Published in final edited form as: Dev Cell. 2022 Feb 7;57(3):292–294. doi: 10.1016/j.devcel.2022.01.007

AP-1 leads the way in lung cancer transformation

James Kim 1,2,4,*, John D Minna 1,2,3,4
PMCID: PMC10234085  NIHMSID: NIHMS1899410  PMID: 35134341

Abstract

In this issue of Developmental Cell, Murthy et al. identify AP-1 as a driver of oncogenic KRAS early tumor progression and demonstrate the distinct paths of transformation from two different cells of origin.

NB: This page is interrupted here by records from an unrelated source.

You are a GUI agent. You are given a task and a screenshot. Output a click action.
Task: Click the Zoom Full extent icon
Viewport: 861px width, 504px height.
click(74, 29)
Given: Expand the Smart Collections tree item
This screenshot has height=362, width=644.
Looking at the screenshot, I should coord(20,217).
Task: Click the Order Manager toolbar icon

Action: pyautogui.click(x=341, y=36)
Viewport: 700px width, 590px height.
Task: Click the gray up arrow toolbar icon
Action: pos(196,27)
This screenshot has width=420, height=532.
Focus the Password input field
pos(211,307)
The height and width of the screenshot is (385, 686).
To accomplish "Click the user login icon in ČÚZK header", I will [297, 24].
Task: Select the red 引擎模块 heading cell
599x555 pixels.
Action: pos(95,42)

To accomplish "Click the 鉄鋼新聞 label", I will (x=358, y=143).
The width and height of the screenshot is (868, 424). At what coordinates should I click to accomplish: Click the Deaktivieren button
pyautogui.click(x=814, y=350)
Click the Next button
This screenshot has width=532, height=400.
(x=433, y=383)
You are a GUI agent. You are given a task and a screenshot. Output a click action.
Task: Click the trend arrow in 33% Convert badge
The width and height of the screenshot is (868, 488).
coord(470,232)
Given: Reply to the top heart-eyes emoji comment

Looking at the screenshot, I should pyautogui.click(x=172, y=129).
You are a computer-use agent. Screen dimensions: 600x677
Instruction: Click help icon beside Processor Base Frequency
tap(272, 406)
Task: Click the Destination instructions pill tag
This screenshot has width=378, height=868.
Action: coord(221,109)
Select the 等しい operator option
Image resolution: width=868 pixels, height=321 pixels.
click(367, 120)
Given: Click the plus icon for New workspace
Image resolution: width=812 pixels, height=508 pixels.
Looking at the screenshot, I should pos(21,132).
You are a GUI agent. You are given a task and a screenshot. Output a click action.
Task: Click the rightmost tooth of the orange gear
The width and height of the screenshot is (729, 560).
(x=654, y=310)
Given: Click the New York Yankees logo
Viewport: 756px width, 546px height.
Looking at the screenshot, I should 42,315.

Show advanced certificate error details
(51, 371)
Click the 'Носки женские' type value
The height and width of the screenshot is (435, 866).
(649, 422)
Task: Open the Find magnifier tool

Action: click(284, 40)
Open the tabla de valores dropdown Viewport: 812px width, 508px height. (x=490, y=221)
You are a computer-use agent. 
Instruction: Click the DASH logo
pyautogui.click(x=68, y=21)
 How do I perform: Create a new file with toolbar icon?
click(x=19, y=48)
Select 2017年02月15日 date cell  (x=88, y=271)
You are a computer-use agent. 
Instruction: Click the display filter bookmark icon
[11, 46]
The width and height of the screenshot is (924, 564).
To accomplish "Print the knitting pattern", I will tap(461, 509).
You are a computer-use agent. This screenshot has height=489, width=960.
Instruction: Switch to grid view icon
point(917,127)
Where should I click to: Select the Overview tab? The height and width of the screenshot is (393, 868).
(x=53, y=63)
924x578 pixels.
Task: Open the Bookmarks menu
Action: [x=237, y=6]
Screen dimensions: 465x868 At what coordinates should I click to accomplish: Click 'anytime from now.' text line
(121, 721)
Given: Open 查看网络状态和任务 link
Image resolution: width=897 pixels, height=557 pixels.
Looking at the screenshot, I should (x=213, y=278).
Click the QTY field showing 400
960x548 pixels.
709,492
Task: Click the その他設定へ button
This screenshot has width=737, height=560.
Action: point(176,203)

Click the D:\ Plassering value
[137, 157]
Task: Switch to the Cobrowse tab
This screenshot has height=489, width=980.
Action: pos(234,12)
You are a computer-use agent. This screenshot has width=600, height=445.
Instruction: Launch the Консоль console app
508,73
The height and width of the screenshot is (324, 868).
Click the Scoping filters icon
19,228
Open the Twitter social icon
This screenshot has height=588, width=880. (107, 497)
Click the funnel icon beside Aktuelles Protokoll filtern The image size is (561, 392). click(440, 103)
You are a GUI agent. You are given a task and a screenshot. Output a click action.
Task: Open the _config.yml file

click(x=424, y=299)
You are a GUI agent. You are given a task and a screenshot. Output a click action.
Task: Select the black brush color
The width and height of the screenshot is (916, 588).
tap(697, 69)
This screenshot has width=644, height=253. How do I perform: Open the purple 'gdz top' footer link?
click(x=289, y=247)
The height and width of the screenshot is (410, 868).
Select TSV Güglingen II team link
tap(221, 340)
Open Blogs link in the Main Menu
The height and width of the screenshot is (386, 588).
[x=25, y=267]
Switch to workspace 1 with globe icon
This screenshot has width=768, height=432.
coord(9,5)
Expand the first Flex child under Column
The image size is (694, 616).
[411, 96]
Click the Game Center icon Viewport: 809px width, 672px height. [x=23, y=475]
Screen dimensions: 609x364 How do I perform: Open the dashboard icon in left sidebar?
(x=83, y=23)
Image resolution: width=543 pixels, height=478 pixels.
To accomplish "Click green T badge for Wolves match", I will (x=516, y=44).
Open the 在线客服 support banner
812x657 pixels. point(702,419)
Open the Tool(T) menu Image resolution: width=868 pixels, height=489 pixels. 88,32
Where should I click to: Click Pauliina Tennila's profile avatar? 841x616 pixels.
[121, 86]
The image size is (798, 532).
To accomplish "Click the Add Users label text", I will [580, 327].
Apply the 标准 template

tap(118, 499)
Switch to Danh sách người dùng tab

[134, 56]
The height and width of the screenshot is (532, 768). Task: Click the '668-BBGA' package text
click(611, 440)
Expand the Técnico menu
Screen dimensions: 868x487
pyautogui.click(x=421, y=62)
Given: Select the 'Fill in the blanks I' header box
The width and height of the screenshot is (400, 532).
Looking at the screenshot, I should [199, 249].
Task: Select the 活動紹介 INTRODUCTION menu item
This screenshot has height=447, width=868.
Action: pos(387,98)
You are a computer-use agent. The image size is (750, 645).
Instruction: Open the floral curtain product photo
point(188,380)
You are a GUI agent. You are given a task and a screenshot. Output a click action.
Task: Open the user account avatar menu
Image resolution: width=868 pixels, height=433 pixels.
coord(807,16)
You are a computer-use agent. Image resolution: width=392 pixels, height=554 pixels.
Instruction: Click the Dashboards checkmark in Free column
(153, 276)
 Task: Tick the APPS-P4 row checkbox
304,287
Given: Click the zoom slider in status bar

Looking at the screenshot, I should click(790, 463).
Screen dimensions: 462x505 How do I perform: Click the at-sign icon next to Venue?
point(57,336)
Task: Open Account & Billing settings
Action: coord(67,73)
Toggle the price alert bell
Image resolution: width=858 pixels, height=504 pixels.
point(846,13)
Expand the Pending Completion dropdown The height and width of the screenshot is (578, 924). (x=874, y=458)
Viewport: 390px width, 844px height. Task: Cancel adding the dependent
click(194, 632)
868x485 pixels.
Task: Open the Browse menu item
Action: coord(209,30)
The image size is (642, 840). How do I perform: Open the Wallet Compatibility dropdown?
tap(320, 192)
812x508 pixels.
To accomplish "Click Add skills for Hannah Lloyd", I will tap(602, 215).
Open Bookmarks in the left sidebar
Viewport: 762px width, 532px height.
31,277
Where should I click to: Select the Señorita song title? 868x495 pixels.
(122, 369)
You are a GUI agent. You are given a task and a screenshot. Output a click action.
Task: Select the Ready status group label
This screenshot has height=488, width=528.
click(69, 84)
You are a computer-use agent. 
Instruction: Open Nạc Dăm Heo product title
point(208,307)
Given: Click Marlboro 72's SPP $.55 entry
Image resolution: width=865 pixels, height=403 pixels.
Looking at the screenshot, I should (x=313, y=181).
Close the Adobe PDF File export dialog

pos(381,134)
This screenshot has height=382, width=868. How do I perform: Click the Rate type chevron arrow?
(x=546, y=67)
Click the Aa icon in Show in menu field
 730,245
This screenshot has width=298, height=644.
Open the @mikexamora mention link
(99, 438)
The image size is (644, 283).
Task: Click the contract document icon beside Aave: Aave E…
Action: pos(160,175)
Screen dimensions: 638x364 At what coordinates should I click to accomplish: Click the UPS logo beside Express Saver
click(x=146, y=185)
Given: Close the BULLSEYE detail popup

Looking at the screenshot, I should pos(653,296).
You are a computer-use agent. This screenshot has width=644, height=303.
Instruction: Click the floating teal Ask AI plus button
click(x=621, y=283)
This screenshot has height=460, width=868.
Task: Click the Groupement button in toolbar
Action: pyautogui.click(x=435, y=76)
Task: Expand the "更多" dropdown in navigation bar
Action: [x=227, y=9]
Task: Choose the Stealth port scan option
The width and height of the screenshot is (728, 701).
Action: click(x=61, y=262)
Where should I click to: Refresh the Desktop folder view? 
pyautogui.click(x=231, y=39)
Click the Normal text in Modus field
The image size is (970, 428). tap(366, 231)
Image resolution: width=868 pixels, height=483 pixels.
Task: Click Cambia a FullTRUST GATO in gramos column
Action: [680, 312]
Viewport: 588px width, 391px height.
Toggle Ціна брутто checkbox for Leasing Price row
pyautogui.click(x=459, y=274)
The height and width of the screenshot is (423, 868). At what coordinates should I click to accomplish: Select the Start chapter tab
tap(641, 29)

The best outcomes for lung cancer patients occur with early diagnosis and treatment with surgical resection or definitive radiation with or without adjuvant chemotherapy (Nasim et al., 2019). Recently, treatment with osimertinib, an EGFR antagonist, after surgical resection of mutant EGFR lung adenocarcinoma (LUAD) led to a substantial improvement in disease-free survival (Wu et al., 2020). Such studies highlight the need to understand the mechanisms that drive epithelial transformation so as to establish more precise, targeted therapies in early stage lung cancer settings.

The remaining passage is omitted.